* BEGIN *

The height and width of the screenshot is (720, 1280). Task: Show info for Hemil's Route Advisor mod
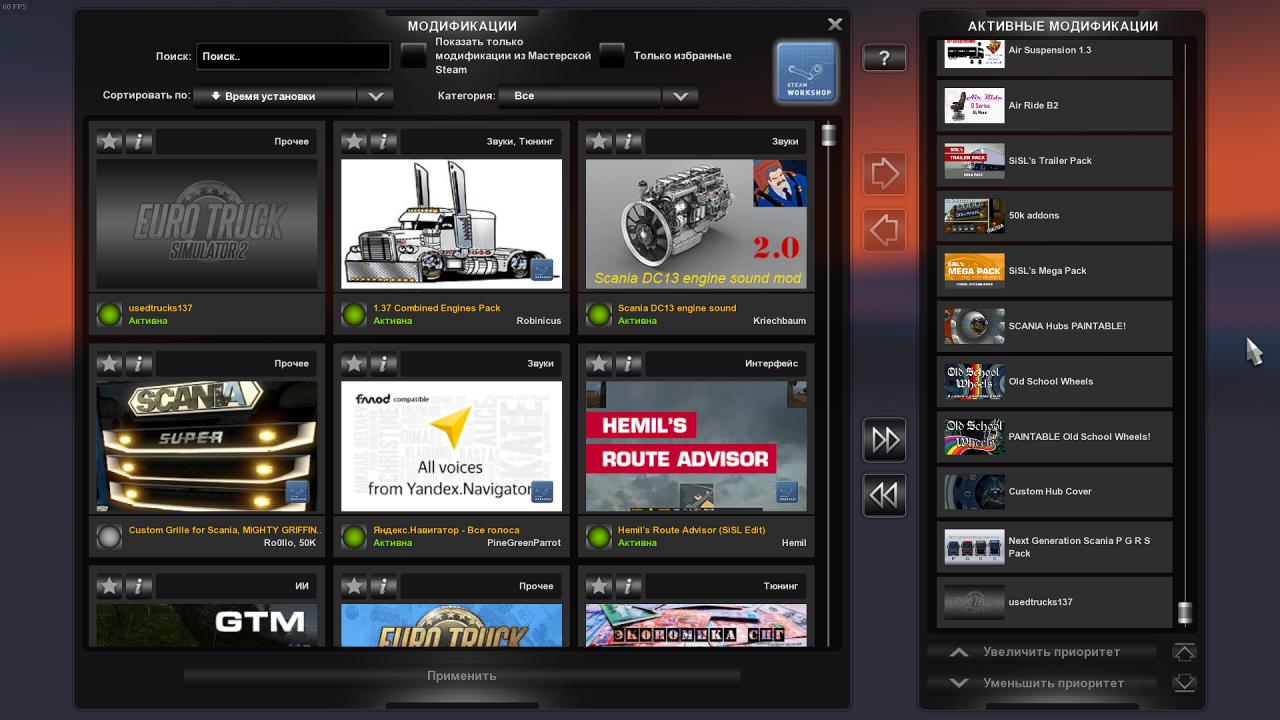pyautogui.click(x=628, y=363)
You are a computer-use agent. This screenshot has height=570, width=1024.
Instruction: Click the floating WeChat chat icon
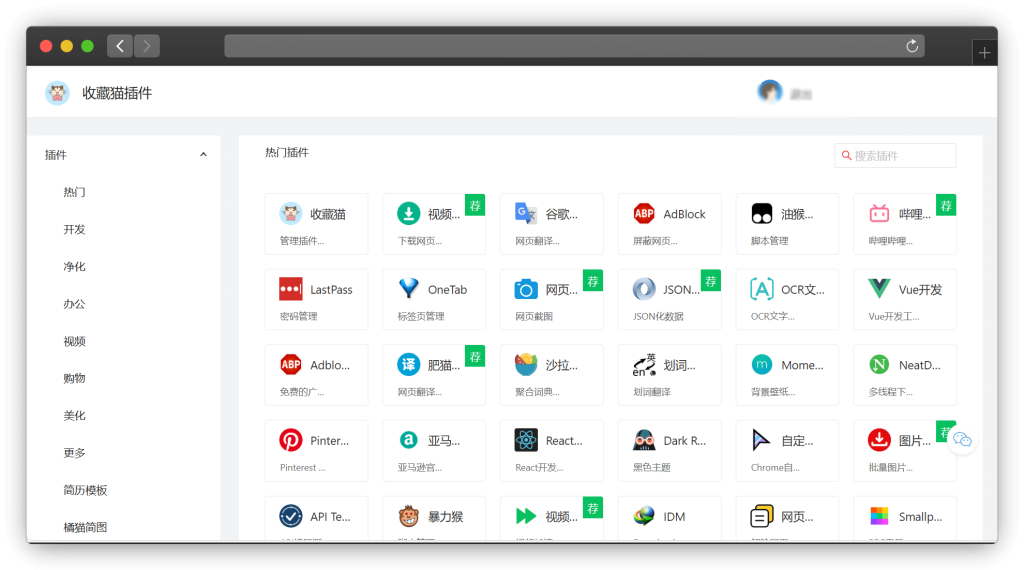point(962,440)
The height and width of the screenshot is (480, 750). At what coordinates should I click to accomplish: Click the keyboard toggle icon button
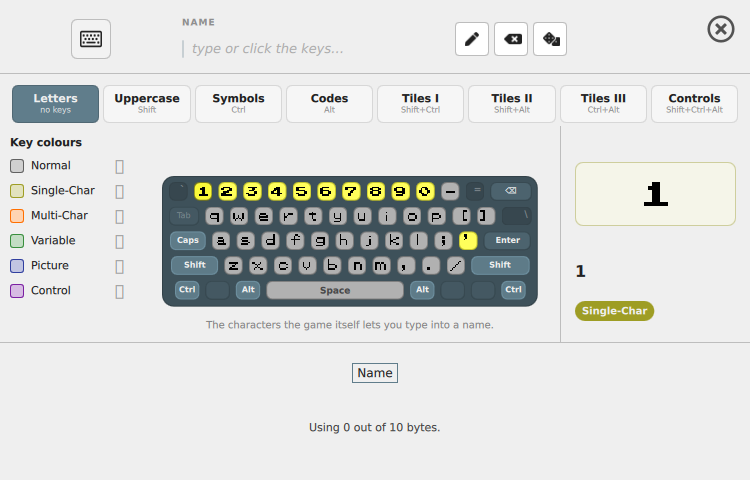tap(91, 39)
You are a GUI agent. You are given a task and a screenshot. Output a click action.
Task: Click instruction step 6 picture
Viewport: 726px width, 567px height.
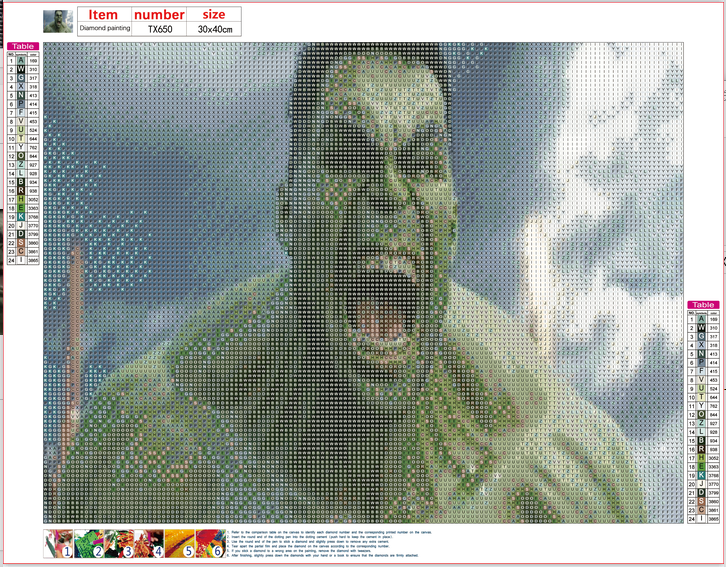(x=208, y=545)
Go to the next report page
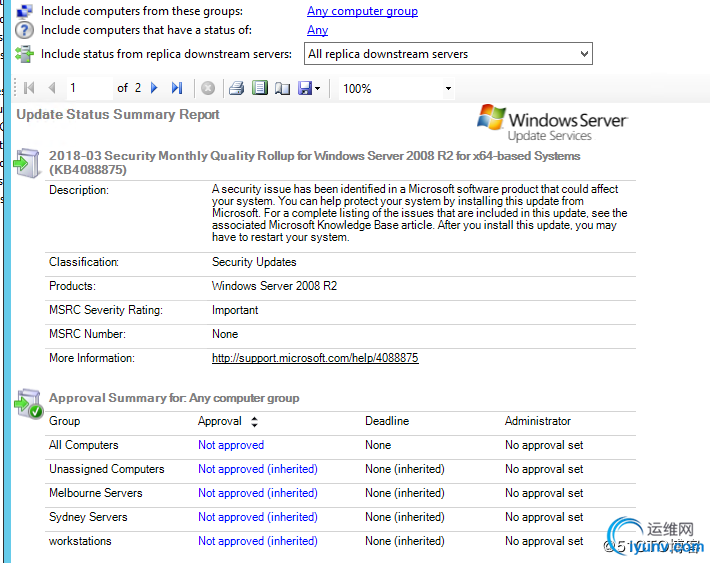710x563 pixels. [x=154, y=88]
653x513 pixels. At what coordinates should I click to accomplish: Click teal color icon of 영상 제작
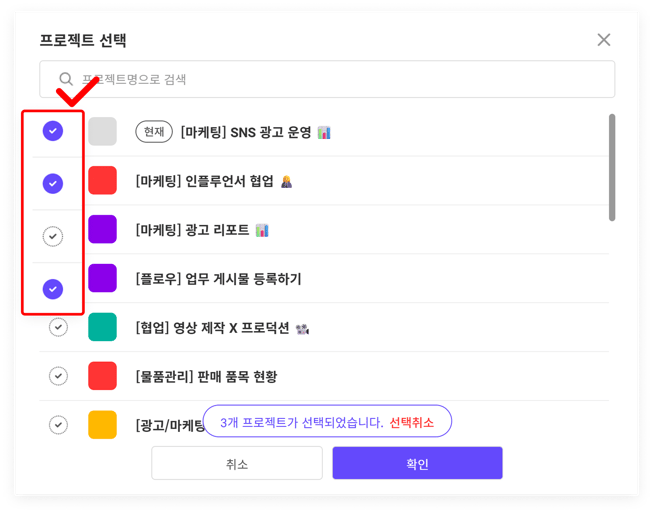[102, 327]
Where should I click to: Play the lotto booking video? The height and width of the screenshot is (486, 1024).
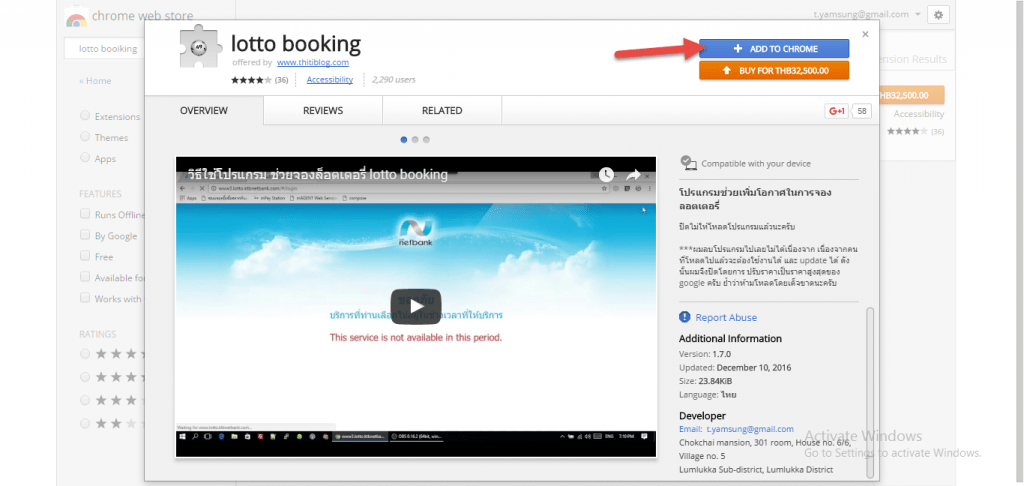point(415,306)
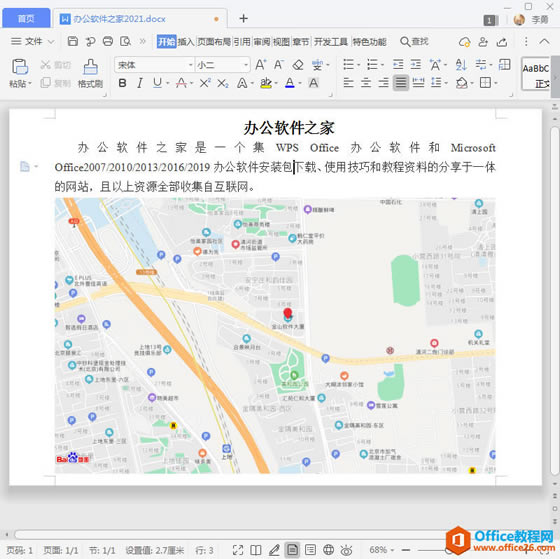Click the eye protection mode icon in status bar

[346, 550]
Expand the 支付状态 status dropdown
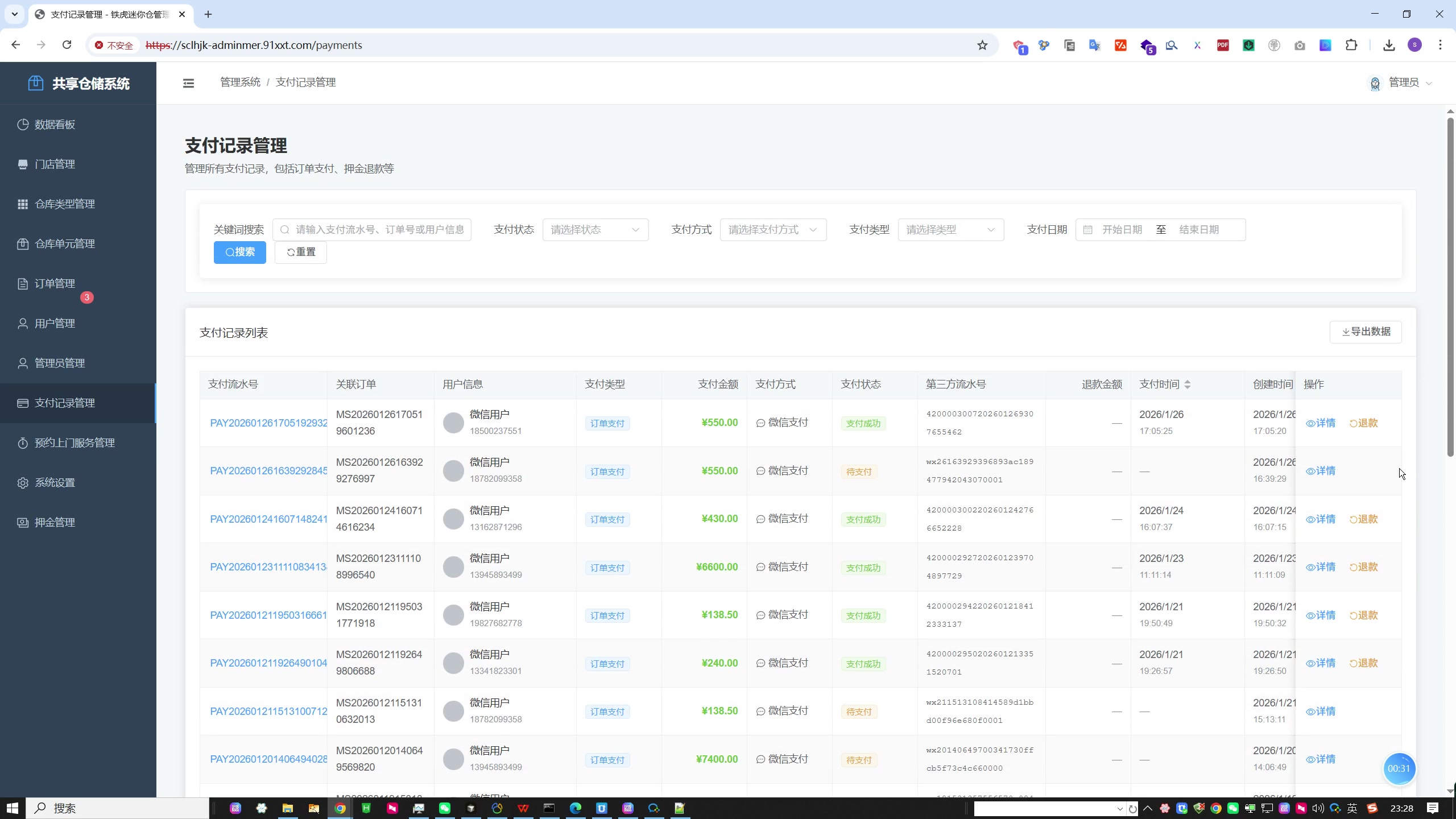1456x819 pixels. [595, 230]
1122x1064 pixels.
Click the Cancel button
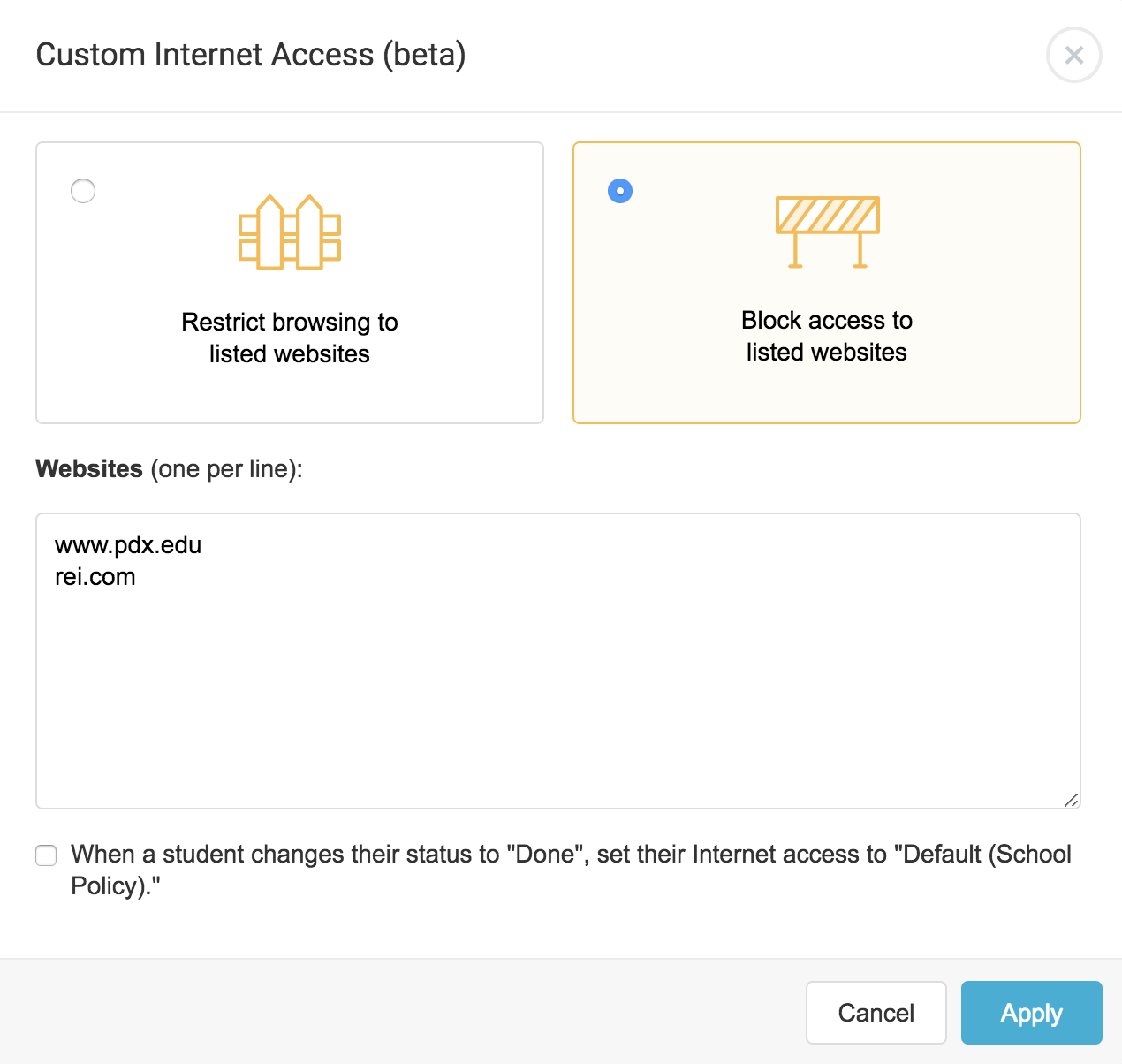(x=876, y=1013)
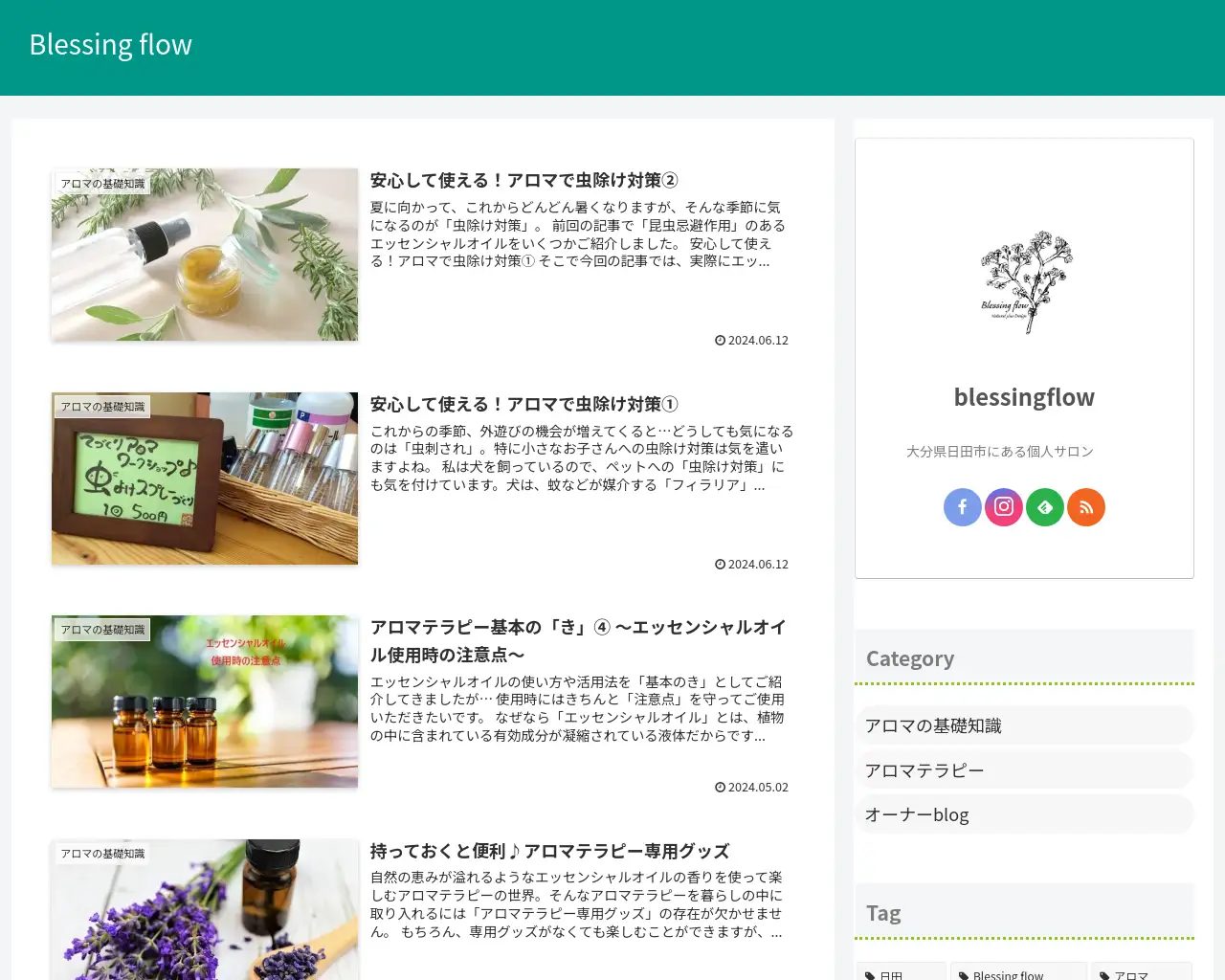Click the Blessing flow tag button
Viewport: 1225px width, 980px height.
pyautogui.click(x=1016, y=974)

* END *

> _YOUR TASK_: Starting at the line that contains "653x513 pixels. At" and continuing through the end of the data, rewrite those lines with "Cancel" swapped for "Close" and nothing else altered. Leave the pictures out of your answer.

> _ANSWER IN FULL_:
653x513 pixels. At what coordinates should I click to accomplish: Click teal color icon of 영상 제작
[102, 327]
Where should I click to: Play the lotto booking video? The height and width of the screenshot is (486, 1024).
point(415,306)
Click the eye protection mode icon in status bar

[346, 550]
Expand the 支付状态 status dropdown
1456x819 pixels. [595, 230]
1122x1064 pixels.
Click the Close button
(x=876, y=1013)
Click the Blessing flow tag button
Viewport: 1225px width, 980px height.
pyautogui.click(x=1016, y=974)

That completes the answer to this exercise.